DIRECTIONS: Render every line of the records below as a JSON list of strings, one string per line, leaving out any blank lines.

(Recorded data)
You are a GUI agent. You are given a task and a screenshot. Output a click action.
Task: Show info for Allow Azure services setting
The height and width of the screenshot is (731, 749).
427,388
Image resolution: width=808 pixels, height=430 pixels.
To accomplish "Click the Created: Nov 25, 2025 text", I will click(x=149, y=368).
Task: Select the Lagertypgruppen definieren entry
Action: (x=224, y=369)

REPLY:
[
  "You are a GUI agent. You are given a task and a screenshot. Output a click action.",
  "Task: Show info for Allow Azure services setting",
  "The height and width of the screenshot is (731, 749).",
  "427,388",
  "Image resolution: width=808 pixels, height=430 pixels.",
  "To accomplish \"Click the Created: Nov 25, 2025 text\", I will click(x=149, y=368).",
  "Task: Select the Lagertypgruppen definieren entry",
  "Action: (x=224, y=369)"
]